**WHAT YOU HAVE TO DO**
Start at the line in the entries below that contains "Given: Switch to the 分钟 tab", stop at the line that contains "Given: Tap the gold club badge on 戈纳隆斯's card", and output exactly the lines in that span, both ends included.

<<<<

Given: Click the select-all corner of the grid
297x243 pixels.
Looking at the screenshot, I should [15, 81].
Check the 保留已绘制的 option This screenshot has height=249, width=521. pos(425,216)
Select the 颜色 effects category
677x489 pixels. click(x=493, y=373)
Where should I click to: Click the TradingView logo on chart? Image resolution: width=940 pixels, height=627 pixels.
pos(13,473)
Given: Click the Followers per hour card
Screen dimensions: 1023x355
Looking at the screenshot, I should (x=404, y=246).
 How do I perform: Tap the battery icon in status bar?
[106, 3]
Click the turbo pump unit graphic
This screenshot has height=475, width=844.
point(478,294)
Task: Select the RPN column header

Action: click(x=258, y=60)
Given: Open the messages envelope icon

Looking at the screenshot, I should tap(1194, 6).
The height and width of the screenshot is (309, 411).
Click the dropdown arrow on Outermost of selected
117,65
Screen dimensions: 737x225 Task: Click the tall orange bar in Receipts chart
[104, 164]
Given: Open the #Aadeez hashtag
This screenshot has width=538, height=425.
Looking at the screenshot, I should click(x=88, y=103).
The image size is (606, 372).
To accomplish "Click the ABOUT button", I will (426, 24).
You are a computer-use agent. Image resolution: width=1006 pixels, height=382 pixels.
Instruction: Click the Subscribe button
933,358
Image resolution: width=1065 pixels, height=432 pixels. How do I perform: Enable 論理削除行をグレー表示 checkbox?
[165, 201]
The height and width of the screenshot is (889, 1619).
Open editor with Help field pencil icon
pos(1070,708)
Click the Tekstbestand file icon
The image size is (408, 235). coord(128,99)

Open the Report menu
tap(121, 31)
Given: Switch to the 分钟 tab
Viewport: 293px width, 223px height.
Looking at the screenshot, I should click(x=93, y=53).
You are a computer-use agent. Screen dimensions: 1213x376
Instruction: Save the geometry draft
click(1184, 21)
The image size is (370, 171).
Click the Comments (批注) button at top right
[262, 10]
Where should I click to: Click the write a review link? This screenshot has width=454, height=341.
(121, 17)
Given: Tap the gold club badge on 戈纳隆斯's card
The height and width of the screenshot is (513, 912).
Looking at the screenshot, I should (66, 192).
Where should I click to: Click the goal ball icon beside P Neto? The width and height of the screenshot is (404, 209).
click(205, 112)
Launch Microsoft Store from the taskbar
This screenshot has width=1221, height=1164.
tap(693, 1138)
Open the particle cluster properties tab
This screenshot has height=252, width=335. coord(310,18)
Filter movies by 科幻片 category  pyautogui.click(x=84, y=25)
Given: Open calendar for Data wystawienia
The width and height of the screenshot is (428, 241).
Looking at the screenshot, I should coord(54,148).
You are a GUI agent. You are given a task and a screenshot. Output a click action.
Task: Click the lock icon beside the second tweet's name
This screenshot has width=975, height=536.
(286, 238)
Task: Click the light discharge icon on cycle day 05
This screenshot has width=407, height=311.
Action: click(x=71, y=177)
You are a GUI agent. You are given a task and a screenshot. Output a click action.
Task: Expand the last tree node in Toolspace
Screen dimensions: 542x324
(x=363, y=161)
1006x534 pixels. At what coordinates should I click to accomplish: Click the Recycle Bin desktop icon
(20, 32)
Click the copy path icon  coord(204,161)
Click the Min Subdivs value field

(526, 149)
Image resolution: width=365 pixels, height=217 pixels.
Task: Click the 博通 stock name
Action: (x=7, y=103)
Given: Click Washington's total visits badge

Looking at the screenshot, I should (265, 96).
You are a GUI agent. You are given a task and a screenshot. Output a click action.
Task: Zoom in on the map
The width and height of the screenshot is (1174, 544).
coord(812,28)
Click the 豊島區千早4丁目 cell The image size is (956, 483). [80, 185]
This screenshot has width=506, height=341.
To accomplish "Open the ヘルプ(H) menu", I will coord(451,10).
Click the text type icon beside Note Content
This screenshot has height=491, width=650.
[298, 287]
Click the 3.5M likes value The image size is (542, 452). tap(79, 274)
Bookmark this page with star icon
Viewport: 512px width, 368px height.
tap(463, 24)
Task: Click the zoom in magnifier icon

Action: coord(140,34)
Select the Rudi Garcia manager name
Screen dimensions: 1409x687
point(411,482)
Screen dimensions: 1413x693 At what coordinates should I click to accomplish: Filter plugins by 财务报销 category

>>>>

**RESPONSE FOR THIS EXERCISE**
Given: Switch to the 分钟 tab
Viewport: 293px width, 223px height.
Looking at the screenshot, I should click(x=93, y=53).
You are a computer-use agent. Screen dimensions: 1213x376
Instruction: Save the geometry draft
click(1184, 21)
The image size is (370, 171).
Click the Comments (批注) button at top right
[262, 10]
Where should I click to: Click the write a review link? This screenshot has width=454, height=341.
(121, 17)
Given: Tap the gold club badge on 戈纳隆斯's card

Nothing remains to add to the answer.